> [Task description]: Check each line of the entries. Copy the ones that contain the string "Edit".

> [Stored items]:

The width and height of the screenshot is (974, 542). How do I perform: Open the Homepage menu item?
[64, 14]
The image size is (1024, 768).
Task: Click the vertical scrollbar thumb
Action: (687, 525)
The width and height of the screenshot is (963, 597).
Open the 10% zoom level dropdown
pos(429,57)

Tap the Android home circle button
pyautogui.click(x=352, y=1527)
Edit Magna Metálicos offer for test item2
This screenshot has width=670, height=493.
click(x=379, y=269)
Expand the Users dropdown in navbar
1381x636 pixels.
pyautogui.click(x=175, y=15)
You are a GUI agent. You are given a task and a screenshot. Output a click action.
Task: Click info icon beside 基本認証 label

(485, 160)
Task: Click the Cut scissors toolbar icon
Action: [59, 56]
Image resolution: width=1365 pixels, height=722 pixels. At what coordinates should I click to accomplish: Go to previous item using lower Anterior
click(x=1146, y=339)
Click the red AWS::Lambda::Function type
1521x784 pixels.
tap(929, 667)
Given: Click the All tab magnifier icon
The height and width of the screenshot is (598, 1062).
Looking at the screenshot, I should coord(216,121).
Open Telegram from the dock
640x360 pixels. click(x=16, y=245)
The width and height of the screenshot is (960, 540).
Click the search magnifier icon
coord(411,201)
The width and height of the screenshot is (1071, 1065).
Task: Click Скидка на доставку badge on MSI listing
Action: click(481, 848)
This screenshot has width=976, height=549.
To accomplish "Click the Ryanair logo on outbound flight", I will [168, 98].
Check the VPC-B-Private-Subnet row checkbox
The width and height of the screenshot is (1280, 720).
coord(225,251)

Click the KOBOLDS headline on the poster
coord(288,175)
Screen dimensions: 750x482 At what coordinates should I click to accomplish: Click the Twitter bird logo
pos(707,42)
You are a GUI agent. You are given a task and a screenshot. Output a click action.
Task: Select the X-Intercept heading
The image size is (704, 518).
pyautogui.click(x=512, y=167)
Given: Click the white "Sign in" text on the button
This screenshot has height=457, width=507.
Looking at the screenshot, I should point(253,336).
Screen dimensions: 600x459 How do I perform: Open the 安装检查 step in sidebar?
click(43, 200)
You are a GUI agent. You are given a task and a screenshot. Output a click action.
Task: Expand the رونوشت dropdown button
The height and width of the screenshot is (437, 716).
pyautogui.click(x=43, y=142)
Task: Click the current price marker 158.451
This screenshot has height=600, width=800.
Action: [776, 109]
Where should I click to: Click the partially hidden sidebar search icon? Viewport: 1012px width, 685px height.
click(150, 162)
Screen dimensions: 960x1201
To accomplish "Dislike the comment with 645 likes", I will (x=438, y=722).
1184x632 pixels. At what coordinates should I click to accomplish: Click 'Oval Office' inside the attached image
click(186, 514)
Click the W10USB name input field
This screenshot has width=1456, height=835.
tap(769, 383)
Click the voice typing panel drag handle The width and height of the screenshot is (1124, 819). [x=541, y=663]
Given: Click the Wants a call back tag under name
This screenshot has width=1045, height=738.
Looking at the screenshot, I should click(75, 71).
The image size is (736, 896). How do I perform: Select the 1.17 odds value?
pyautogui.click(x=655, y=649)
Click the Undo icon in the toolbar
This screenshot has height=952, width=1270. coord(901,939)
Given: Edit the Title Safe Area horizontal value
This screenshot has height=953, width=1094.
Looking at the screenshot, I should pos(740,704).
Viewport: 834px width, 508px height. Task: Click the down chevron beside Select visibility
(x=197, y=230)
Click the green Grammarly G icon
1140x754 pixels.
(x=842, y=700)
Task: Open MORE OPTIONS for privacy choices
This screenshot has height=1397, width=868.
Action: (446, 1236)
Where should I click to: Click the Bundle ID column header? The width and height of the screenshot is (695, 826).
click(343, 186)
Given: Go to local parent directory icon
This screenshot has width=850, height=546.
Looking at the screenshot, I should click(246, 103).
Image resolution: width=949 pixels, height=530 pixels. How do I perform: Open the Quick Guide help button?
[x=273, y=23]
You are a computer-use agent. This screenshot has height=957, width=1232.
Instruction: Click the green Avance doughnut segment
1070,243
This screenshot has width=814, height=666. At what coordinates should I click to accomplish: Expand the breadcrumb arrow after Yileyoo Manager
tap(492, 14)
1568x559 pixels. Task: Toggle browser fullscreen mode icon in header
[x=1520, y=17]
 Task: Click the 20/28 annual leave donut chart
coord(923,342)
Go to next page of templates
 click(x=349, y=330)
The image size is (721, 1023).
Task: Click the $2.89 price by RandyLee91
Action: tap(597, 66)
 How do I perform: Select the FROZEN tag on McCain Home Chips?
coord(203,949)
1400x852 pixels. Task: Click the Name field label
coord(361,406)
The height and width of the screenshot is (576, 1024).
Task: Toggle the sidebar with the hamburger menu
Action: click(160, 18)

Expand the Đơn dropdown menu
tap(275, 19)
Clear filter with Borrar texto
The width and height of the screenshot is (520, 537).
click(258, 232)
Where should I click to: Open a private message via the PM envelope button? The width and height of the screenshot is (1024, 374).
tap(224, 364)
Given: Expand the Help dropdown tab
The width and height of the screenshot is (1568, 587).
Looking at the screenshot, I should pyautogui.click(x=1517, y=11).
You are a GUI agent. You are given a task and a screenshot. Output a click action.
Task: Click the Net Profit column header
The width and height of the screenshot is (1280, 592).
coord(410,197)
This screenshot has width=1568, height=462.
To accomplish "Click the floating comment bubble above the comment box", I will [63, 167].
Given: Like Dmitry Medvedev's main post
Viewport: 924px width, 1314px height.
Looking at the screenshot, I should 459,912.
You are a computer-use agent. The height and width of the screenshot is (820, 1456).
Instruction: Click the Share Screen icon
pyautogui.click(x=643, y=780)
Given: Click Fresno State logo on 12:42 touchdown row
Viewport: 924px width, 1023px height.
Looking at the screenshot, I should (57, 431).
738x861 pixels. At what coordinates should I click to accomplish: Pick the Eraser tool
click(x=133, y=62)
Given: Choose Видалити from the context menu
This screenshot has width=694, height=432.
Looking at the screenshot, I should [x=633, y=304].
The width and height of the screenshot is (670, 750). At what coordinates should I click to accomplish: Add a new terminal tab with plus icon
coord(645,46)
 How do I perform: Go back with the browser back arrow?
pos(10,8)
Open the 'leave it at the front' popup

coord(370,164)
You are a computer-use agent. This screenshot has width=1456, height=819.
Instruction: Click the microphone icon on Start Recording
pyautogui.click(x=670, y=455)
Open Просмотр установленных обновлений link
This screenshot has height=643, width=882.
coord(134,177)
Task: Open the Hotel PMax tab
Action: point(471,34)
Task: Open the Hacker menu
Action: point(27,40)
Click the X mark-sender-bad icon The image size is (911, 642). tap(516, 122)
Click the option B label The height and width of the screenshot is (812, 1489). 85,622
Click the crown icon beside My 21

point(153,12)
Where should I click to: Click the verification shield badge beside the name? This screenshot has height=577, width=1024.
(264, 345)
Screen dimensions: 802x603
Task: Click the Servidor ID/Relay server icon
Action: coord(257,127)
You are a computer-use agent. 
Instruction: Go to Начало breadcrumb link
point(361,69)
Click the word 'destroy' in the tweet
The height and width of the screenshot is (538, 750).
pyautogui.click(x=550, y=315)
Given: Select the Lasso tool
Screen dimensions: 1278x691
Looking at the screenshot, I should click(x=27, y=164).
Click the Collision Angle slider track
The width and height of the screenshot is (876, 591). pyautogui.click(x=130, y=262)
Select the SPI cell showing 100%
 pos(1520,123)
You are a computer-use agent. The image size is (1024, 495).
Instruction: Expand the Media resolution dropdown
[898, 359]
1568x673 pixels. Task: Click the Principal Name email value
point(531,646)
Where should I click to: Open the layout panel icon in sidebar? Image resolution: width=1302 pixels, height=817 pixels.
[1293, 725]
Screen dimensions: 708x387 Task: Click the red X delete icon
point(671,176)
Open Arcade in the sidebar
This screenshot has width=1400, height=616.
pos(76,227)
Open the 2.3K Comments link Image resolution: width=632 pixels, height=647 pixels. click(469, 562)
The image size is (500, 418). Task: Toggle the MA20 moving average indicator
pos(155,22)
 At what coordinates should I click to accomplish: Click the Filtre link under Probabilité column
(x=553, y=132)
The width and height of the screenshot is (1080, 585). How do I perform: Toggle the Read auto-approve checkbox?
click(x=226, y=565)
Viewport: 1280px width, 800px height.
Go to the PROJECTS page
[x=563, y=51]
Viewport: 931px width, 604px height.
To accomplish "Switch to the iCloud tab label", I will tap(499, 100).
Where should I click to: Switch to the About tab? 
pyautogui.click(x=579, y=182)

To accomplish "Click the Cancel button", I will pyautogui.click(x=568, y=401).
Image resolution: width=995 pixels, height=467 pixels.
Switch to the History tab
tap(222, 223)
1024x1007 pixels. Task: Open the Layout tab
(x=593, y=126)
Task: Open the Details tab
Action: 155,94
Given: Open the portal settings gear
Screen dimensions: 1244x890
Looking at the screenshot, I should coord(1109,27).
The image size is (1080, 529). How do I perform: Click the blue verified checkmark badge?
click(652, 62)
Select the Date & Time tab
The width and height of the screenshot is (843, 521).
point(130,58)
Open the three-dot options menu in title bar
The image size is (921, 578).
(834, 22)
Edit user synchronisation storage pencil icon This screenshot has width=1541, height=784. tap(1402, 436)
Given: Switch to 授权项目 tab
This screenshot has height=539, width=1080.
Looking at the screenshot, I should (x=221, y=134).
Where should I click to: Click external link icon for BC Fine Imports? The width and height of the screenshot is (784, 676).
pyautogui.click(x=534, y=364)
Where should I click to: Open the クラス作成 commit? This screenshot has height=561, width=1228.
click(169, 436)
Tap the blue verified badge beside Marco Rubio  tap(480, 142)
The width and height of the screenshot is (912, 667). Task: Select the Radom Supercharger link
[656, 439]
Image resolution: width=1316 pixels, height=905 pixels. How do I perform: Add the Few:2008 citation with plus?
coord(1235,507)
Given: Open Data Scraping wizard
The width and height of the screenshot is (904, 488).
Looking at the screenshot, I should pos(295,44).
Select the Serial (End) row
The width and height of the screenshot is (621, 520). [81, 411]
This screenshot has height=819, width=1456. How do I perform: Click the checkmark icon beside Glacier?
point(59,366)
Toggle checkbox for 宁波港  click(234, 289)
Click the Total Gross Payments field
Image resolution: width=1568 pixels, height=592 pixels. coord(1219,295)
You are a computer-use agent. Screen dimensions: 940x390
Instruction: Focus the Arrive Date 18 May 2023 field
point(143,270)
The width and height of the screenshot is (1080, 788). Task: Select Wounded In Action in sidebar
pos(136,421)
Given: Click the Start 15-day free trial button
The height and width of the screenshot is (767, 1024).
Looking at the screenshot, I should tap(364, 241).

> [Solution for this exercise]:
Edit Magna Metálicos offer for test item2
Given: Edit the Title Safe Area horizontal value
Edit user synchronisation storage pencil icon This screenshot has width=1541, height=784. tap(1402, 436)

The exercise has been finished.